The current money supply and gold market size.

Let’s compare the current amount of gold with the money supply.

According to Fed, in September 2021 it amounted to 20.98 trillion USD. So the total yearly gold supply produced in the whole world could only satisfy the supply of one country.

If we look into the gold supplies of all the countries, for the world’s leader, the USA, the gold supply is around 8000 tons, which is around 460 billion USD at the current rate. Thus, the money supply in the USA surpasses its gold supply by scores.

Gold always was and remains a limited natural resource. The world economy has long since outgrown its physical supply on Earth, both produced and still remaining in the ground.

Even if we forget all the other reasons why the gold standard is not working, such as gold market volatility and healthy inflation required for developing economies, the main reason why it is impossible to return to the gold standard is that gold is not a sustainable resource. It requires the rarest conditions in the world to form gold, the temperature and pressure that can only appear when giant stars burst and that only lasts for a few minutes. There are no such technical capacities on Earth that could replicate it, this is why gold will always be a rare and hard-in-production metal, which means it cannot work as money in modern civilization. At the same time, paper and virtual money can be produced in the required amount, which makes them more effective.

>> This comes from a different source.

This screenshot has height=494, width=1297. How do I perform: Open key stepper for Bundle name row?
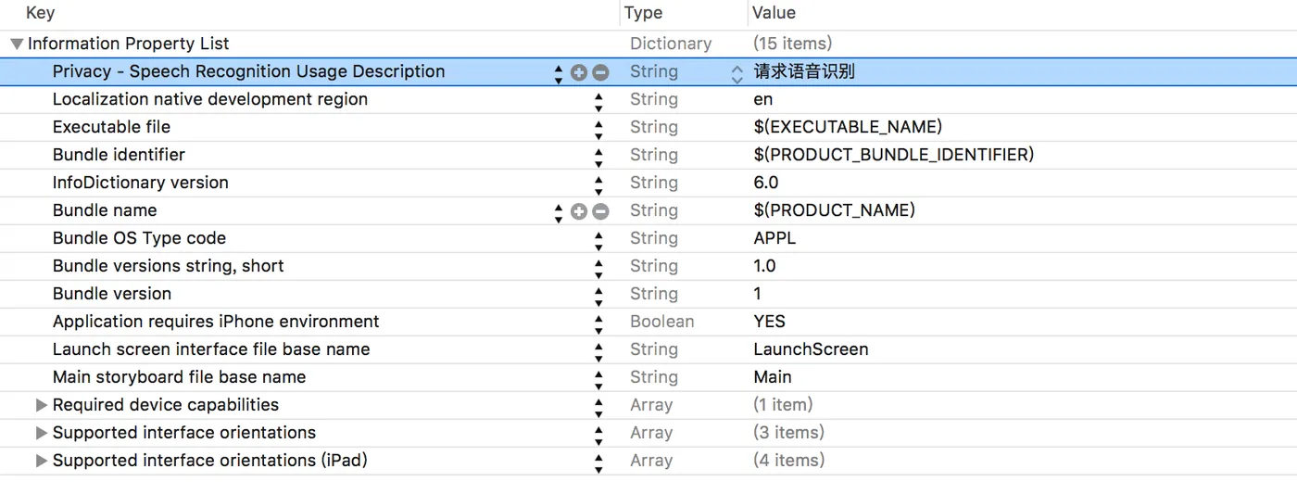pos(558,211)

It is worth noting that even though it is impossible to create the gold supply, it doesn’t mean that it is not worth being created at all. Vice versa, the uncontrolled growth of money supply speeds up inflation and sparks regular economic crises.

The best option for reserve could be a structurally complex reserve that would include different assets that do not come down to one standardized form.

This is where the modern digital technologies can help us. For instance, the technology of tokenization. In other words, these are the technologies where the real asset is duplicated with a token that cannot be falsified, with its moving being obvious to all counterparts of the exchange. NFT and ERC-20 tokens of the Ethereum network can serve as an example of it.